Items from a data source:
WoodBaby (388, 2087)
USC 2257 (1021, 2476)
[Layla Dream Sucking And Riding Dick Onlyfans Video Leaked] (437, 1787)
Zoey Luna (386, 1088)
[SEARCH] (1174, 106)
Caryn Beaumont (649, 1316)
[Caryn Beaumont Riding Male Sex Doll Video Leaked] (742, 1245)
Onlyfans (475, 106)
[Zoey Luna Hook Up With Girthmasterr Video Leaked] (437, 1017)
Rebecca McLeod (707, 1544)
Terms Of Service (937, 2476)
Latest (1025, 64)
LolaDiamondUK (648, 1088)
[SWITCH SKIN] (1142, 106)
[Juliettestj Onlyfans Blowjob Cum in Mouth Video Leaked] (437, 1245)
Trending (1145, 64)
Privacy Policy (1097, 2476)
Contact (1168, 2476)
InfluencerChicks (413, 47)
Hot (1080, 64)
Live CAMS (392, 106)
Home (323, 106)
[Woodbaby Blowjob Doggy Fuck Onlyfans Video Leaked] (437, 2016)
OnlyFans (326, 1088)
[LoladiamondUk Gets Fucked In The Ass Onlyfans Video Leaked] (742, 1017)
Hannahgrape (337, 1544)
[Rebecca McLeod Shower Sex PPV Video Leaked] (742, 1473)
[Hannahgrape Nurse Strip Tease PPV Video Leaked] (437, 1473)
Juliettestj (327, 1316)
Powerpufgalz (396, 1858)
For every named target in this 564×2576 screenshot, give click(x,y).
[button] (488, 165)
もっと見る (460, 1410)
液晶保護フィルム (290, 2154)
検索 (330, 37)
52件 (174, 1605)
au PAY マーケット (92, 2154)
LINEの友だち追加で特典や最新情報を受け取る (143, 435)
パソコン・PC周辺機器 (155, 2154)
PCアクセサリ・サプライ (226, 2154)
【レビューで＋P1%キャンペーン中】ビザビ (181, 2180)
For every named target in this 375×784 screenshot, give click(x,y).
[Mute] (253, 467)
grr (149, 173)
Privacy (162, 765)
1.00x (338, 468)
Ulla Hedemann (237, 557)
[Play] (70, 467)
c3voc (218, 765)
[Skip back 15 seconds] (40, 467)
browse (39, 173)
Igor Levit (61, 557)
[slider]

§ Task directions: Reproduce every entry exactly, with nothing added or dropped.

§ Finished task:
WoodBaby (388, 2087)
USC 2257 (1021, 2476)
[Layla Dream Sucking And Riding Dick Onlyfans Video Leaked] (437, 1787)
Zoey Luna (386, 1088)
[SEARCH] (1174, 106)
Caryn Beaumont (649, 1316)
[Caryn Beaumont Riding Male Sex Doll Video Leaked] (742, 1245)
Onlyfans (475, 106)
[Zoey Luna Hook Up With Girthmasterr Video Leaked] (437, 1017)
Rebecca McLeod (707, 1544)
Terms Of Service (937, 2476)
Latest (1025, 64)
LolaDiamondUK (648, 1088)
[SWITCH SKIN] (1142, 106)
[Juliettestj Onlyfans Blowjob Cum in Mouth Video Leaked] (437, 1245)
Trending (1145, 64)
Privacy Policy (1097, 2476)
Contact (1168, 2476)
InfluencerChicks (413, 47)
Hot (1080, 64)
Live CAMS (392, 106)
Home (323, 106)
[Woodbaby Blowjob Doggy Fuck Onlyfans Video Leaked] (437, 2016)
OnlyFans (326, 1088)
[LoladiamondUk Gets Fucked In The Ass Onlyfans Video Leaked] (742, 1017)
Hannahgrape (337, 1544)
[Rebecca McLeod Shower Sex PPV Video Leaked] (742, 1473)
[Hannahgrape Nurse Strip Tease PPV Video Leaked] (437, 1473)
Juliettestj (327, 1316)
Powerpufgalz (396, 1858)
For every named target in this 564×2576 screenshot, give click(x,y).
[button] (488, 165)
もっと見る (460, 1410)
液晶保護フィルム (290, 2154)
検索 (330, 37)
52件 (174, 1605)
au PAY マーケット (92, 2154)
LINEの友だち追加で特典や最新情報を受け取る (143, 435)
パソコン・PC周辺機器 (155, 2154)
PCアクセサリ・サプライ (226, 2154)
【レビューで＋P1%キャンペーン中】ビザビ (181, 2180)
For every named target in this 375×784 screenshot, give click(x,y).
[Mute] (253, 467)
grr (149, 173)
Privacy (162, 765)
1.00x (338, 468)
Ulla Hedemann (237, 557)
[Play] (70, 467)
c3voc (218, 765)
[Skip back 15 seconds] (40, 467)
browse (39, 173)
Igor Levit (61, 557)
[slider]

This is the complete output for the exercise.